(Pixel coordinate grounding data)
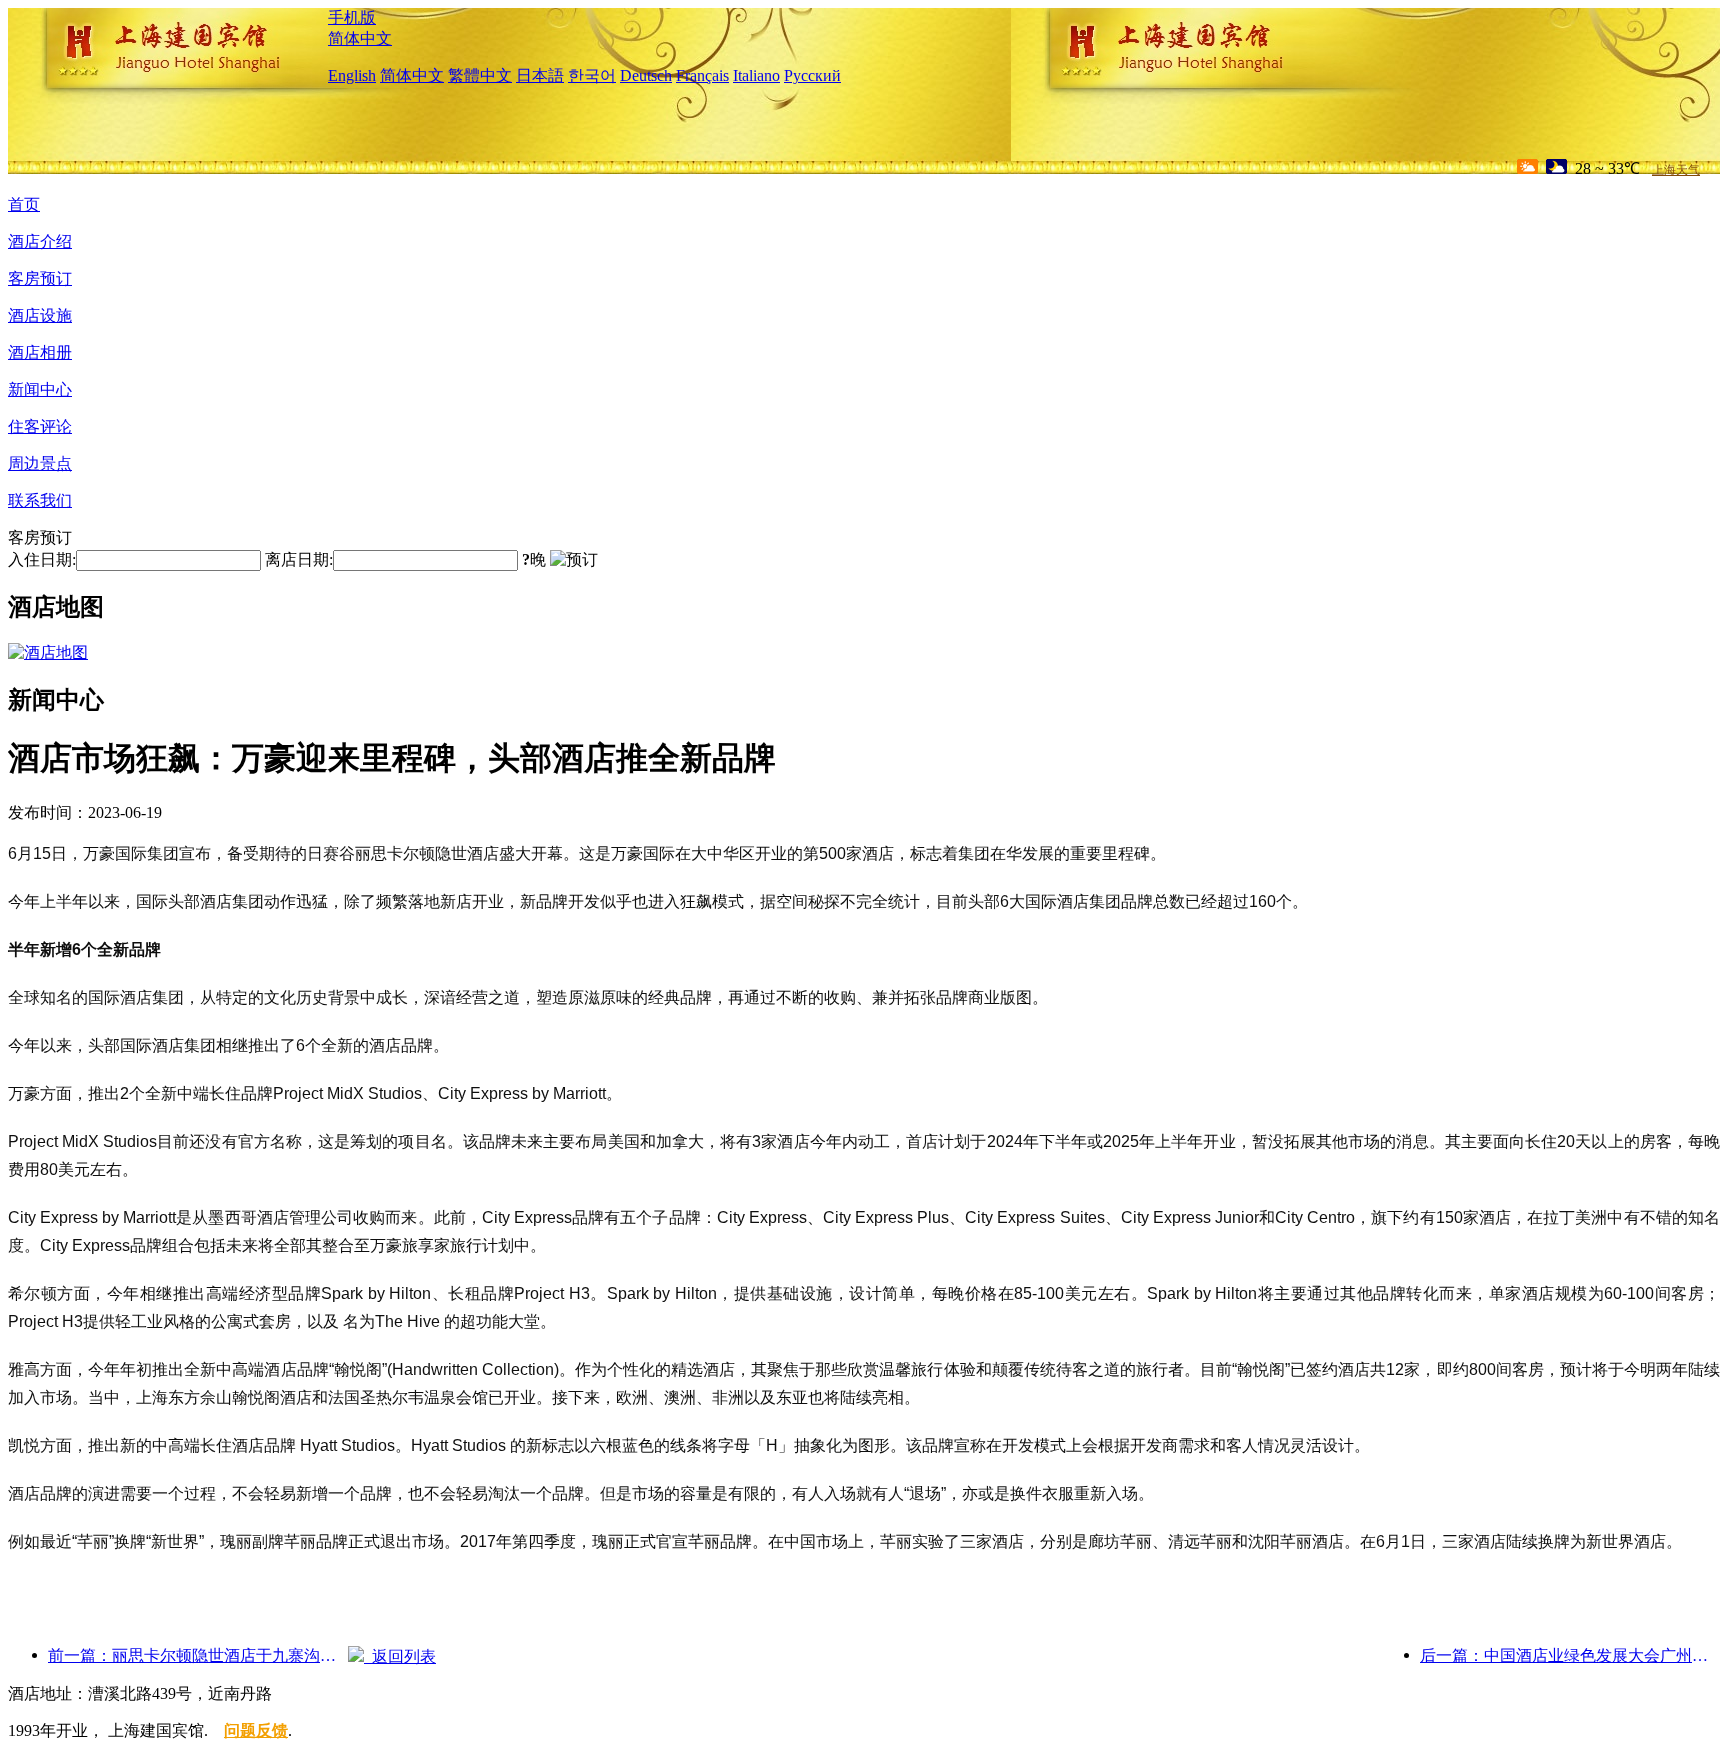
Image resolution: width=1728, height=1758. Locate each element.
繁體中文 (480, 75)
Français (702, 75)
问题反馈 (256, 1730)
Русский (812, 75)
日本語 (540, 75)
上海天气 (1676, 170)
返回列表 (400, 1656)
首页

Problem: A word-for-word transcript of the entries above is needed, with pictures removed.

Written response:
Image resolution: width=1728, height=1758. Locate each element.
繁體中文 (480, 75)
Français (702, 75)
问题反馈 (256, 1730)
Русский (812, 75)
日本語 (540, 75)
上海天气 (1676, 170)
返回列表 (400, 1656)
首页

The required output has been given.